Tertiary educational institutions comprising of universities, colleges and polytechnics will have to meet this growing demand, he observes, adding skills at tertiary education institutes must be more relevant to the labor market.
“Tertiary graduates struggle to find jobs, indicating a major skills gap. Only 19 percent of college graduates are employed full-time or part-time. At the tertiary level, more than a third of graduates remain unemployed one or two years after graduation, while unemployment rates of female graduates are even higher,” says the report.
FDI is expected to be sustained, supported by regulatory reforms, infrastructure developments and stable political conditions, while reforms in the financial sector, closing the infrastructure gap, and implementation of the annual development plan are crucial for the country’s progress, the report adds.
On the other hand, reserve coverage is likely to remain adequate. Given the high share of concessional borrowing, the risk of external debt distress continues to be low, it warns.
In addition, a gradual increase in exchange rate flexibility will help sustain the foreign exchange reserves, buffer the economy against external shocks and increase monetary policy autonomy, it mentions.
What are the challenges ahead
As per the development update, there are some key challenges for Bangladesh, which need to be properly addressed for sustaining the growth momentum.
Governance in financial sector, weak government revenue collections, real effective exchange rate, which adversely impact exports, are key challenges,” says Bernard.
The real effective exchange rate rose by 5.6% in the FY19.
In addition, increased bank borrowing , less private credit growth than target, low deposit growth, rising non-performing loans and purchase of dollars by banks from the central banks are the other hindrances, he adds.
At the same time, a challenging global outlook may reduce aggregate demand in Bangladesh’s main export markets, putting export growth under pressure, he warns.

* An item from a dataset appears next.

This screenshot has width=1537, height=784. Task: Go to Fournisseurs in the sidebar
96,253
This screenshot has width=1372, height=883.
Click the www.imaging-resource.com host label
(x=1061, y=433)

Similarly, the growth of remittance inflows may negatively impact if economic conditions deteriorate in Saudi Arabia, the UAE, and the United States, the report predicts.
Inflation is projected to rise modestly with increased natural gas prices, possible crop production losses due to the recent floods and the growing output gap, it adds.
Doing business ranking to improve significantly
"I want to acknowledge that Bangladesh has done very well and will continue to do. What is important to remember is the direction of growth and that direction is positive. Our overall assessment of growth projection is positive," says Mercy Miyang Tembon replying to a question on ease of doing business.
Recently, the global lender has named Bangladesh among the top 20 economies that saw progress in at least three out of ten areas on ease of doing business index.
As per Doing Business 2019 of WB, Bangladesh is ranked 176th out of 190 countries.